Background Anopheles arabiensis is a member of An. gambiae complex and a main malaria vector in Sudan. There is no sufficient An. arabiensis population genetic data available an understanding of vector population structure and genetics are important to the malaria vector control programs. The objective of this investigation is to study the population structure, gene flow and isolation by distance among An. arabiensis for developing control strategies
Methods Mosquitoes were collected from six sites in Sudan using pyrethrum spray catch of indoor resting mosquitoes. Anopheline mosquitos were identified morphologically and based on species specific nucleotide sequences in the ribosomal DNA intergenic spacers (IGS). Seven microsatellite loci published An. gambiae primers were used to amplify the DNA of An. arabiensis samples.
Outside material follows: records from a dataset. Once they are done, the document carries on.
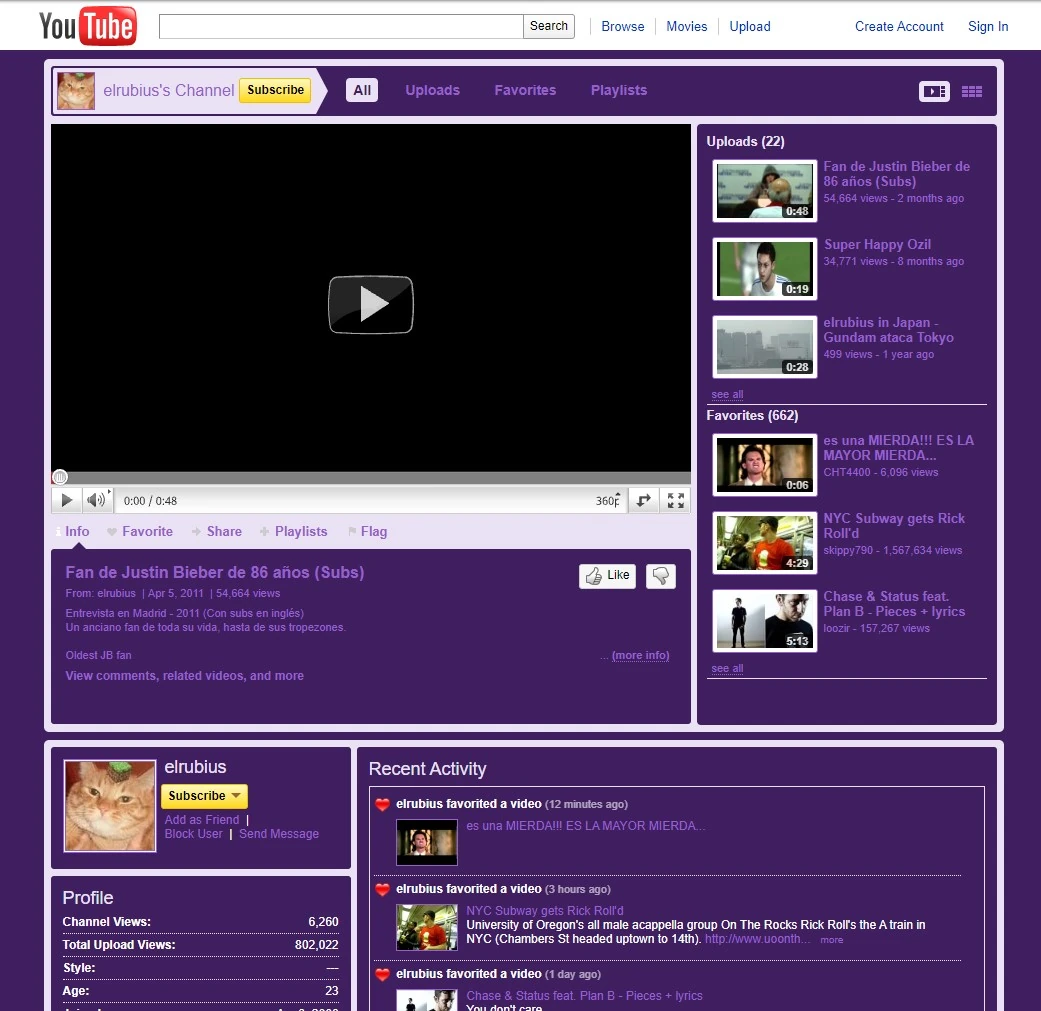This screenshot has width=1041, height=1011.
Task: Expand the NYC Subway activity with more
Action: click(x=831, y=939)
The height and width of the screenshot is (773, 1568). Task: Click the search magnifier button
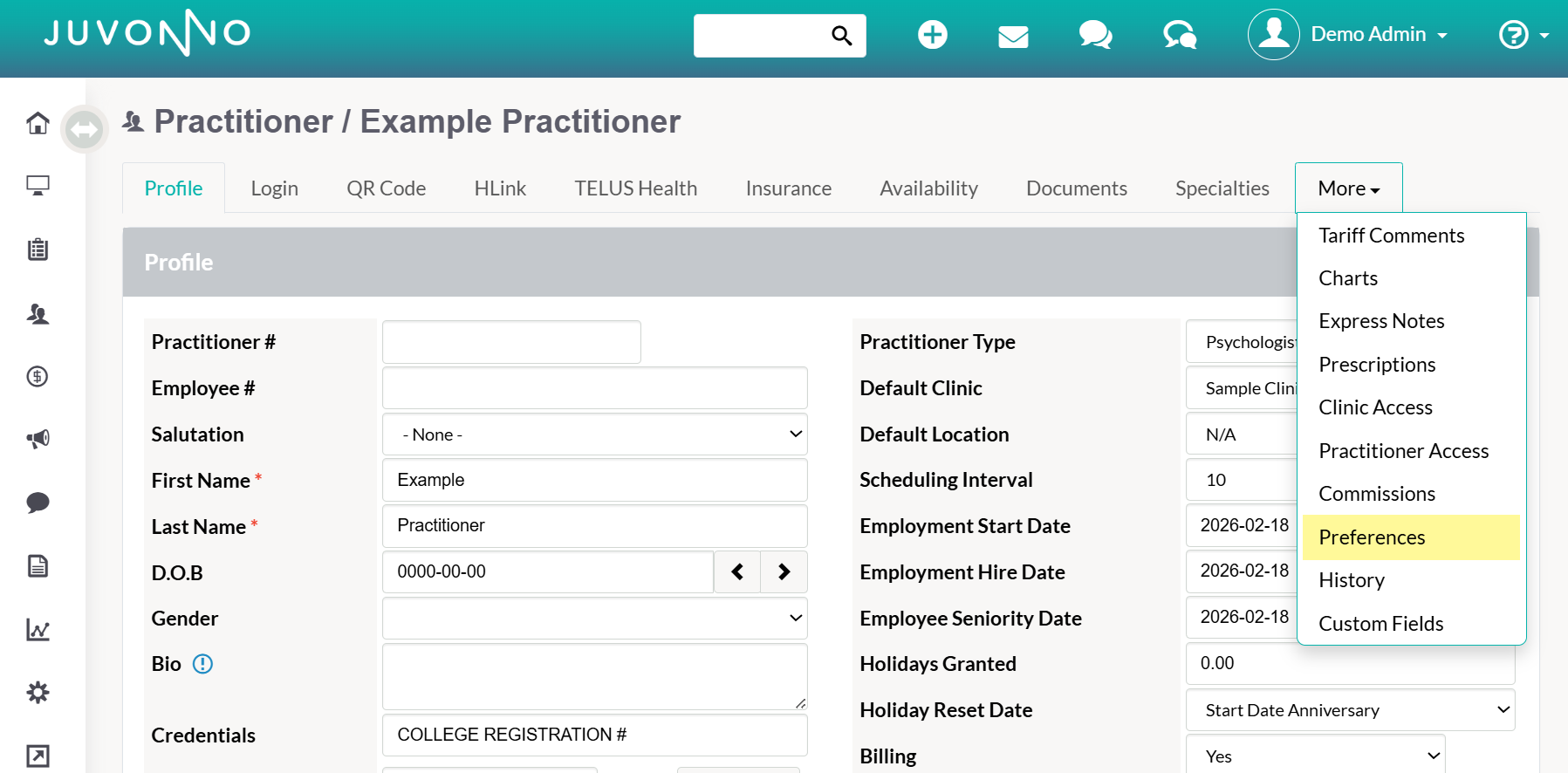(841, 36)
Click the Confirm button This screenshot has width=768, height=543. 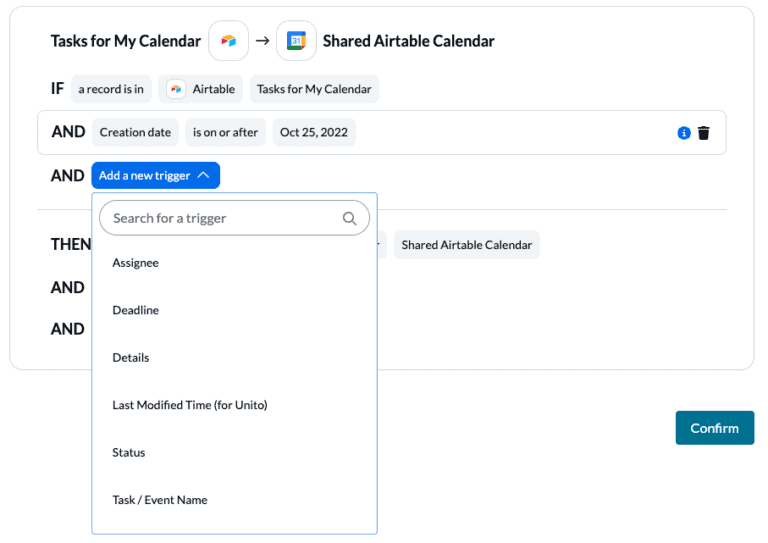714,428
Results PCR confirmed that An. arabiensis was the main malaria vector found in the six localities. Of the seven microsatellite loci utilized, six were found to be highly polymorphic across populations, with high allelic richness and heterozygosity with the remaining one being monomorphic. Deviation from Hardy-Weinberg expectations were found in 21 out of 42 tests in the six populations due to heterozygotes deficiency. Bayesian clustering analysis revealed two gene pools, grouping samples into two population clusters; one includes four and the other includes two populations. The genetic distances between pairs of populations ranged from 0.06 to 0.24. Significant F ST was observed between all An. arabiensis populations . Kr population indicated high genetic differentiation (F ST ranged from 0.17 to 0.24). High gene flow (Nm= 1.6–8.2) was detected between clusters. There was evidence of a bottleneck event in the Hj population. No isolation by distance pattern was detected among populations.
Conclusions This study revealed low levels of population differentiation with high gene flow among six An. arabiensis populations in Sudan.